• What this task involves: With pictures omitted, copy exactly every line from the one that contains "You are a GUI" to the end of the listing below.

• Task inputs:
──────────
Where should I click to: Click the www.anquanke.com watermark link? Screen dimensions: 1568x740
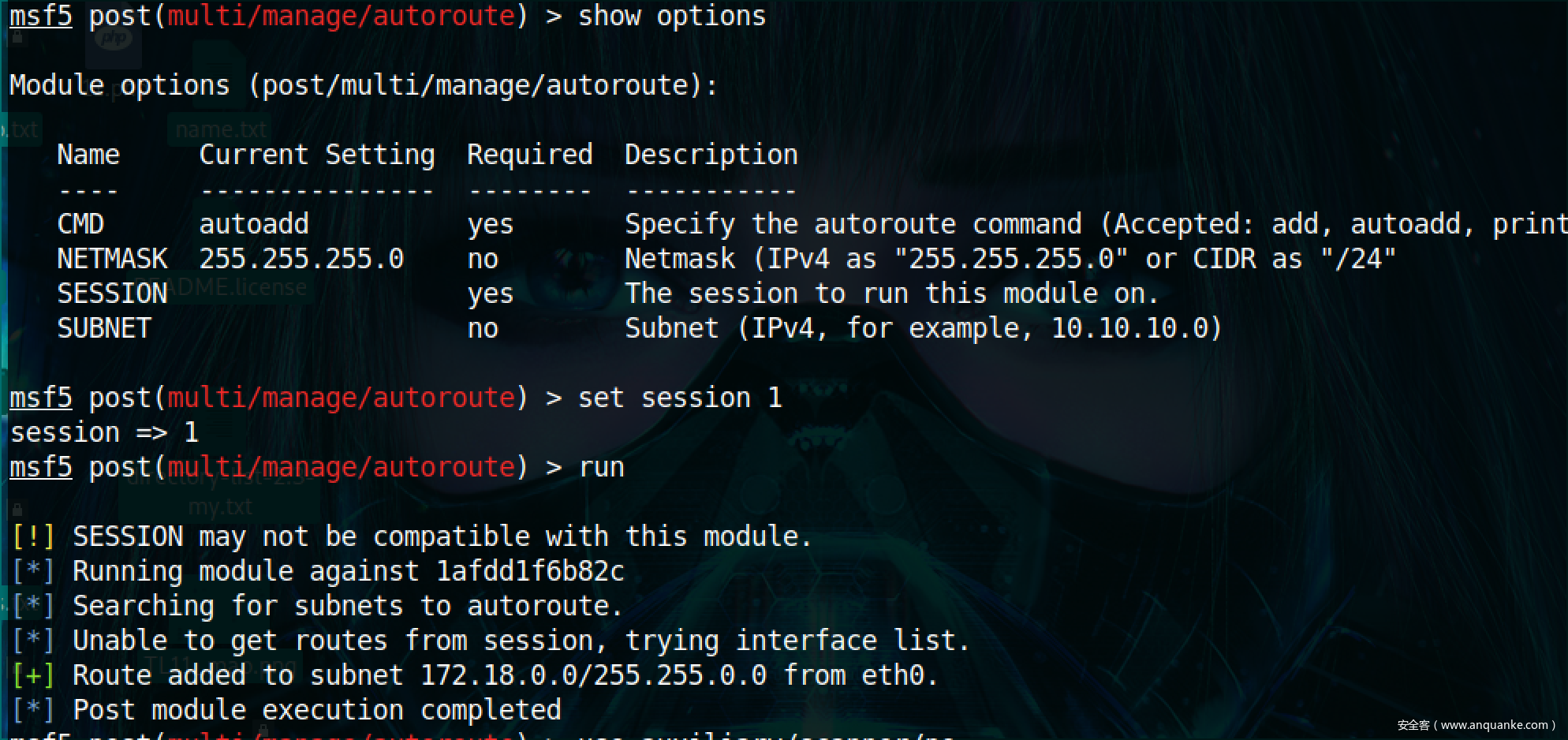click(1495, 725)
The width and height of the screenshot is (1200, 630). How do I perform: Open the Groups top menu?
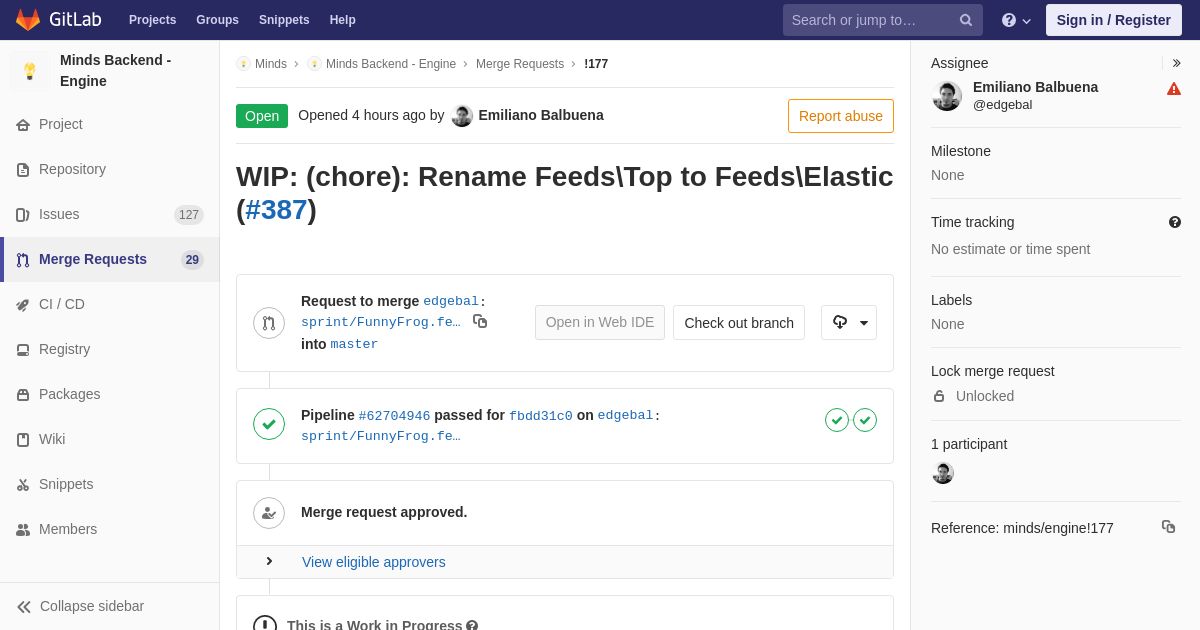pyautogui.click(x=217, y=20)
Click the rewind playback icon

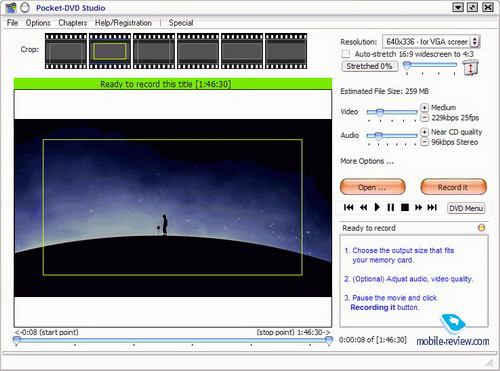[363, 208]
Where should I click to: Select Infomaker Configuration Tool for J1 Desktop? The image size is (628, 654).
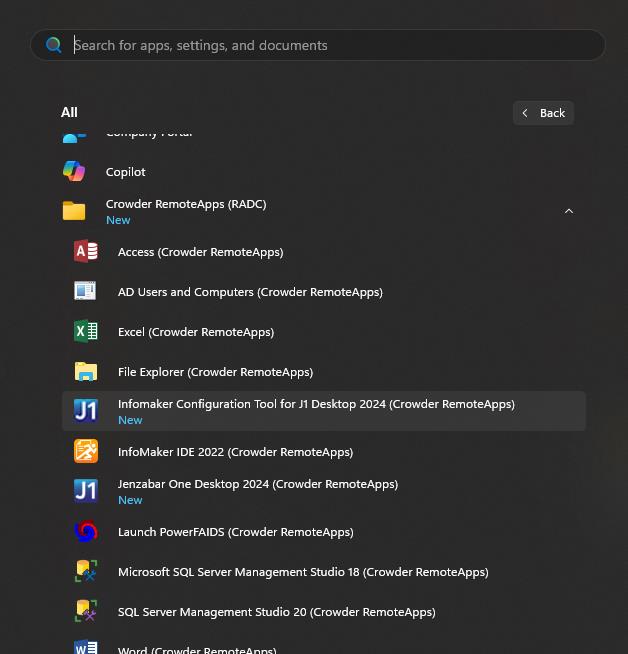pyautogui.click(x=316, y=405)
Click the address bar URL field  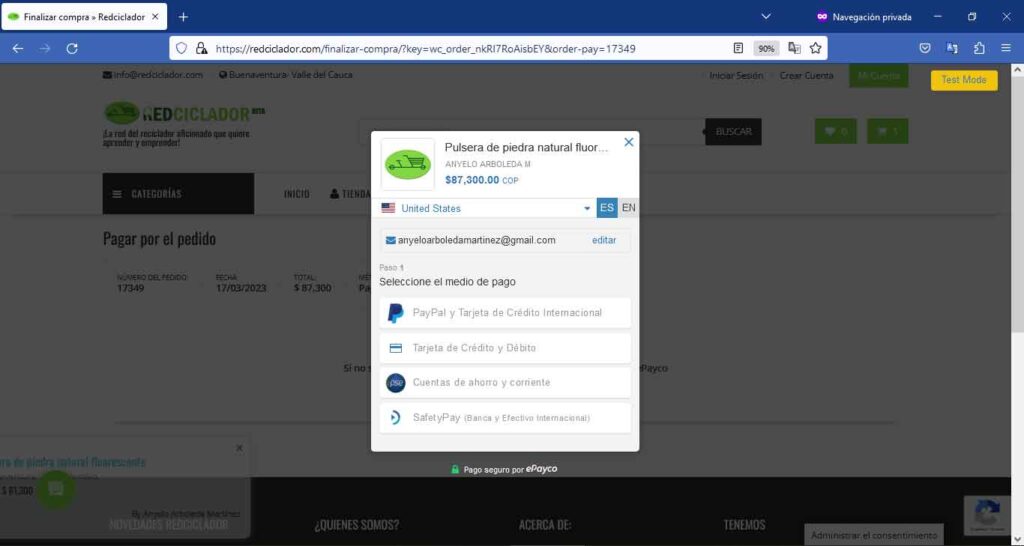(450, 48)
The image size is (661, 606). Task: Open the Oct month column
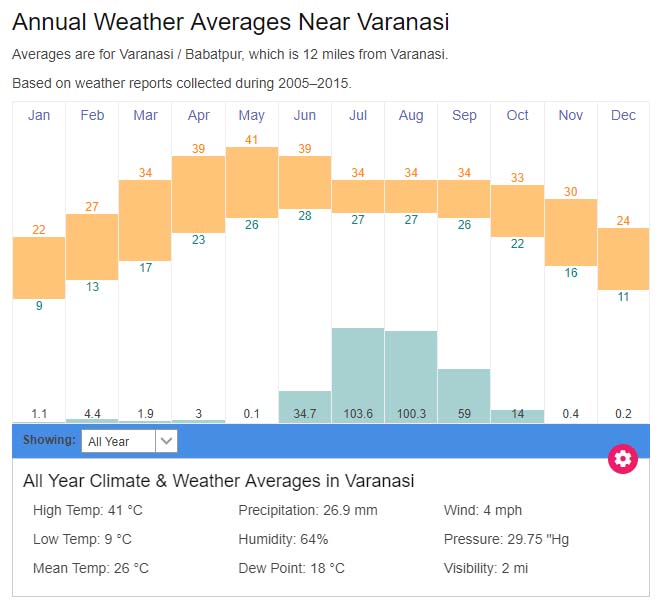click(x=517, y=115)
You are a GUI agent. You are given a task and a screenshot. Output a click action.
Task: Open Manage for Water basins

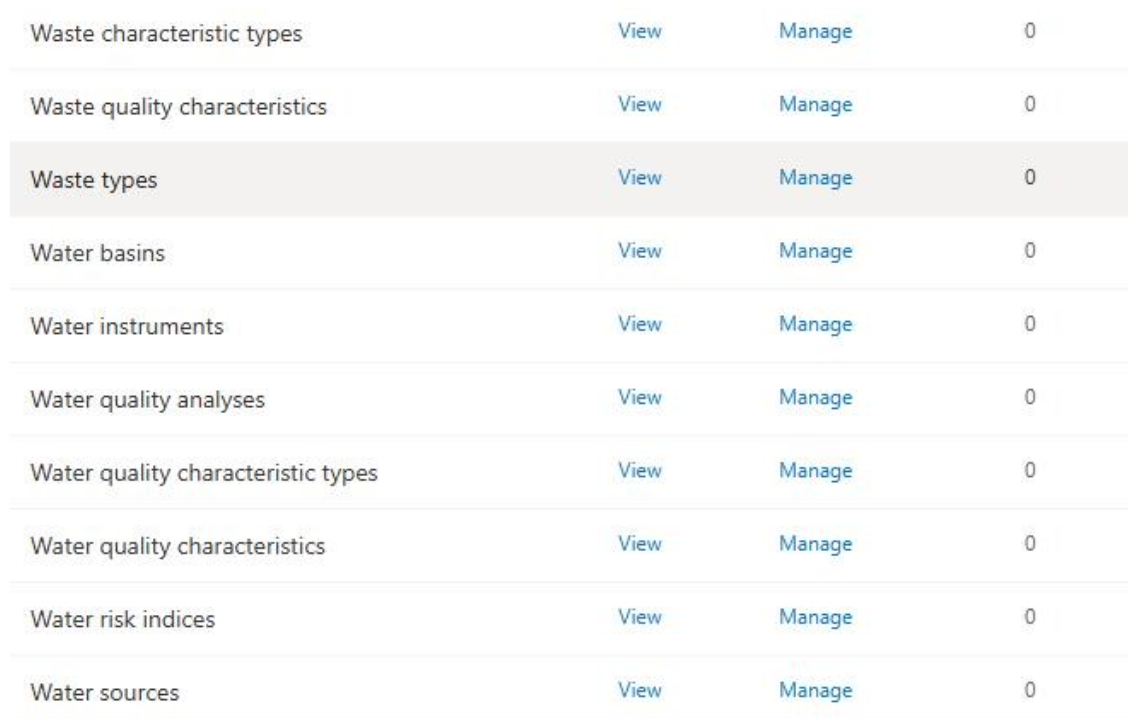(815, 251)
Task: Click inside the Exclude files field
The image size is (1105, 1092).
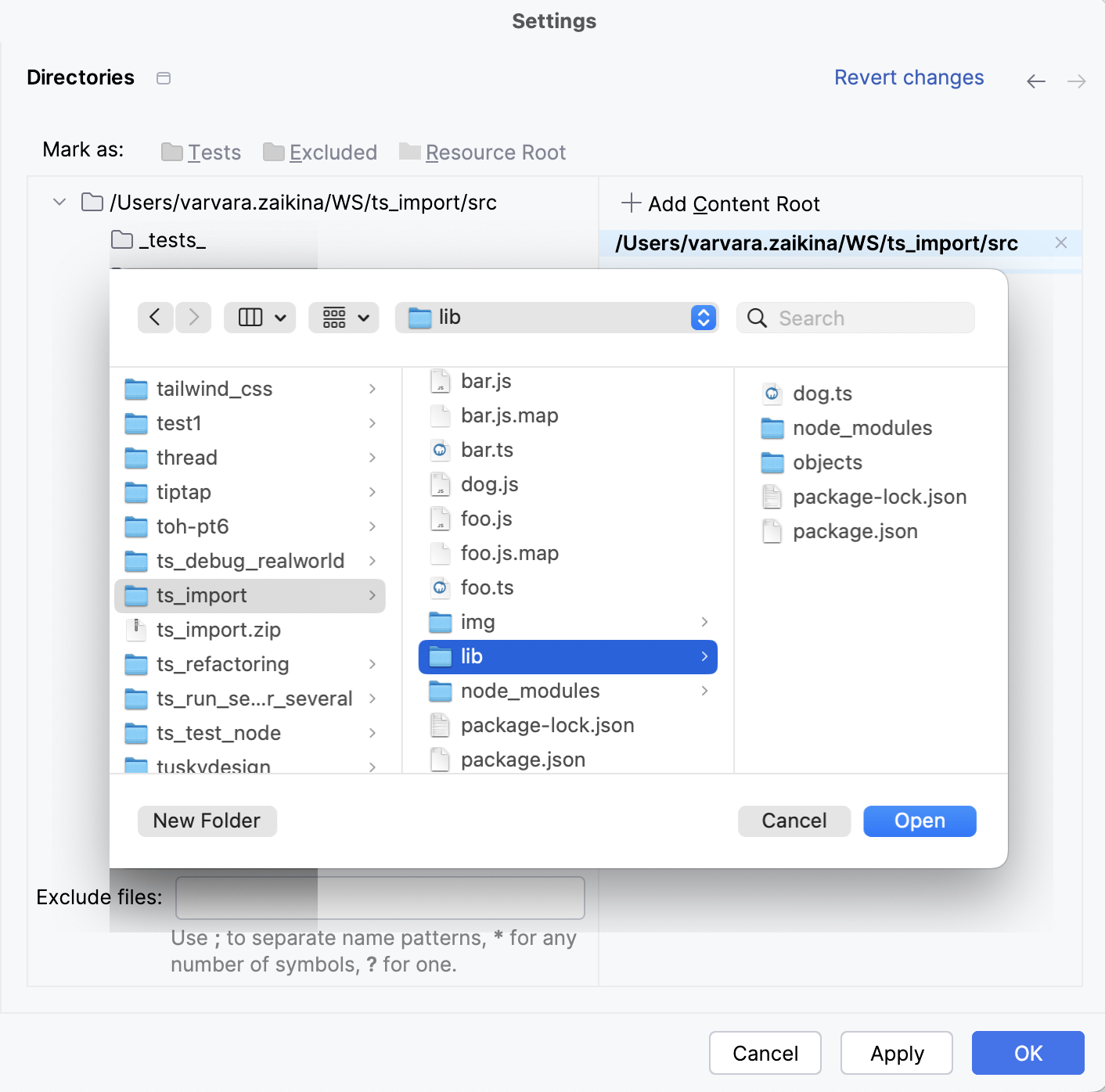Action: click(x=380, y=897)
──────────
• Answer space:
You are a GUI agent. You are given a task and a screenshot. Output a click action.
Task: Open Manage for Water basins

(815, 251)
Task: Click inside the Exclude files field
The image size is (1105, 1092).
Action: click(x=380, y=897)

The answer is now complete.